Pixel coordinate grounding data
########
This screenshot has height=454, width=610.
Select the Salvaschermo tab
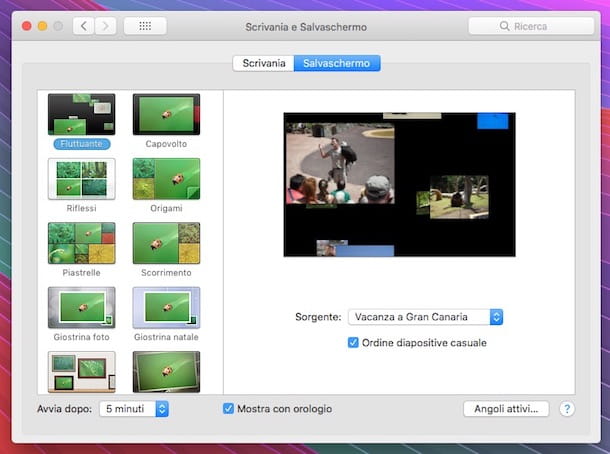tap(336, 63)
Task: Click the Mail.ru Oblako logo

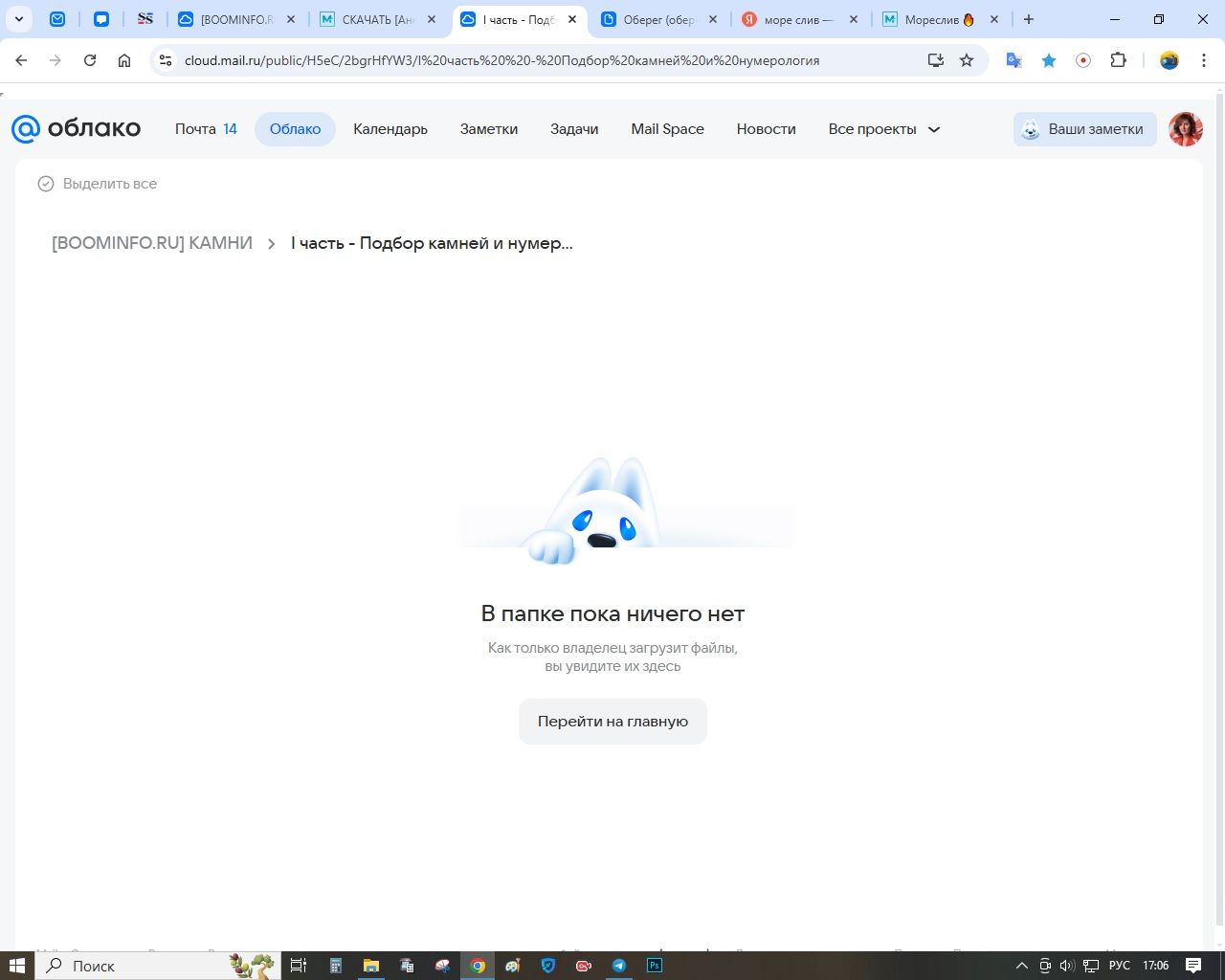Action: coord(76,128)
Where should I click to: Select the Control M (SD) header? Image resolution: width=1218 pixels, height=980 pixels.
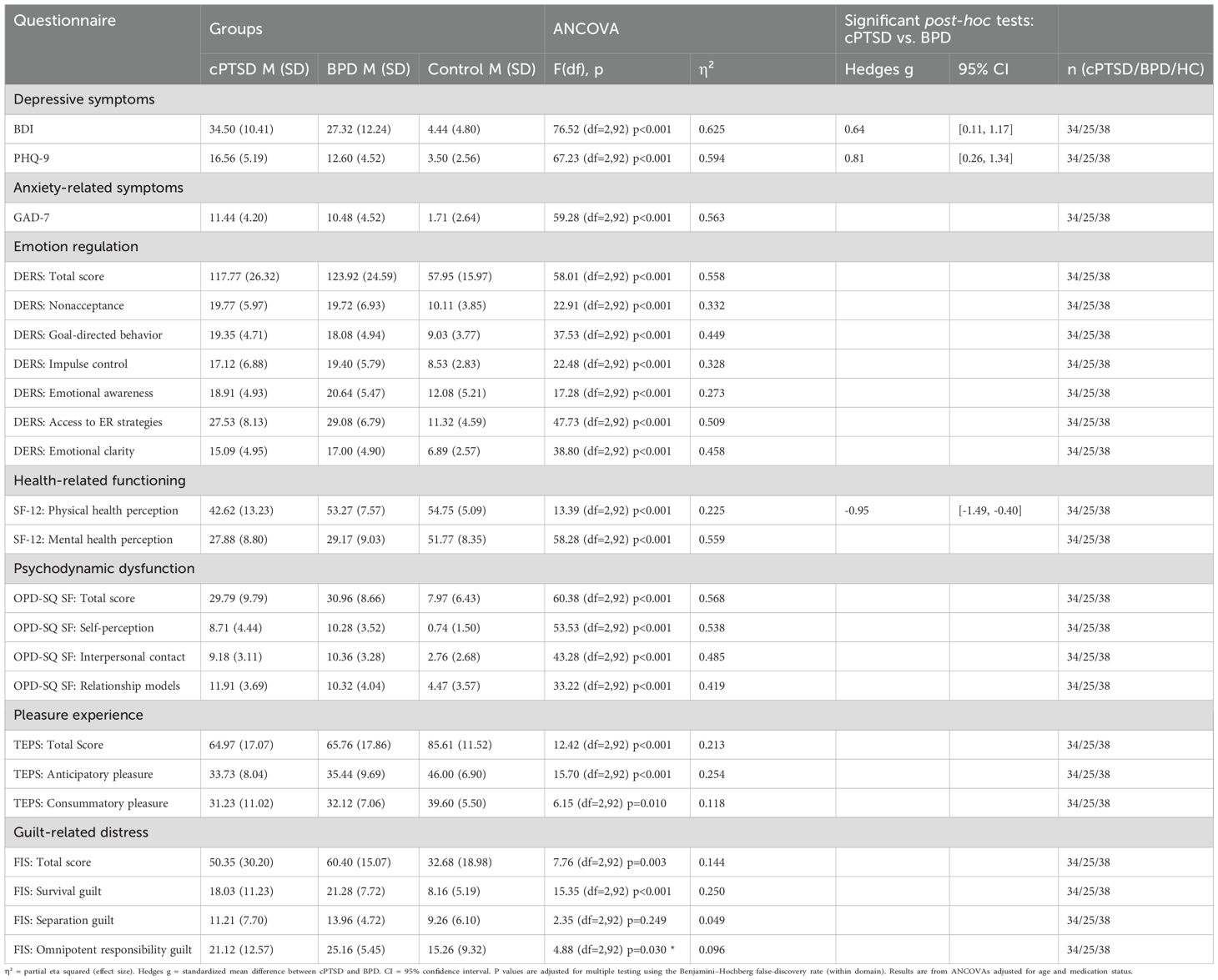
########
• [Exercise directions]:
Could you state how many lines of the data include the word "height"? Only the number is needed.

• [Output for this task]:
2